Elizabeth Alexander is a leading American poet whose work has been inspired by a wide range of influence, from history, literature, art and music, dreams and stories to the rich infinity of the African American experience. She is president of the Mellon Foundation, the US’s largest funder in the arts, culture, and humanities. In January 2009 she read the inaugural poem for the swearing-in of President Barack Obama, 'Praise Song for the Day'. Born in Harlem, New York City, she grew up in Washington, DC. She is also an essayist, playwright, teacher and scholar of African-American literature and culture, and has given readings and lectures on African-American literature and culture in many countries.
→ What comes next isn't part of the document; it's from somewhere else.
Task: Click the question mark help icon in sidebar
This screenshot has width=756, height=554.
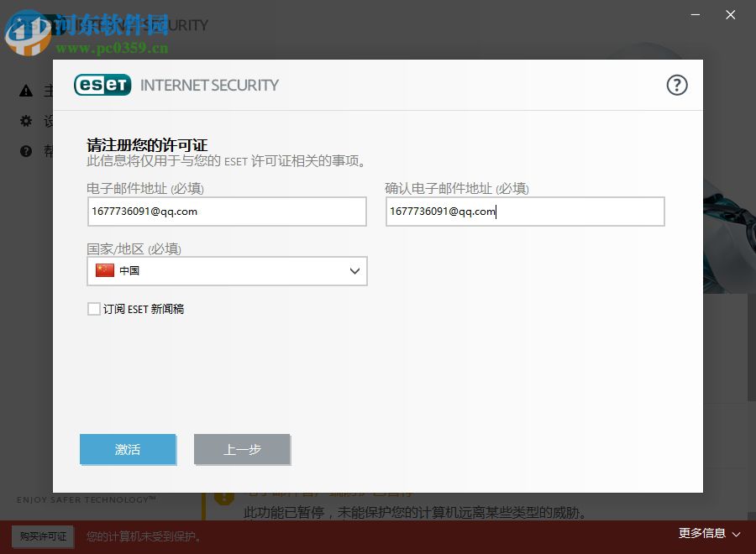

Her most recent book, The Trayvon Generation (2022), is a galvanising meditation on the power of art and culture to illuminate America’s unresolved problem with race and the challenges facing young Black America. Among the fifteen books she has written or co-authored, her poetry collection American Sublime was a finalist for the Pulitzer Prize in Poetry in 2006, and her memoir, The Light of the World, was a finalist for the Pulitzer Prize in Biography and the National Book Critics Circle Award in 2015. Her other books include Crave Radiance: New and Selected Poems 1990–2010 (2010), Power and Possibility: Essays, Reviews, Interviews (2007) and The Black Interior: Essays (2004). Her first UK publication, American Blue: Selected Poems (Bloodaxe Books, 2006), drew on her first four collections: The Venus Hottentot (1990), Body of Life (1996), Antebellum Dream Book (2001) and American Sublime (2005).
Elizabeth Alexander has held distinguished professorships at Smith College, Columbia University, and Yale University, where she taught for fifteen years and chaired the African American Studies Department. She has been awarded the Jackson Poetry Prize, the John Simon Guggenheim Memorial Foundation Fellowship, the George Kent Award, and the National Endowment for the Arts Fellowship.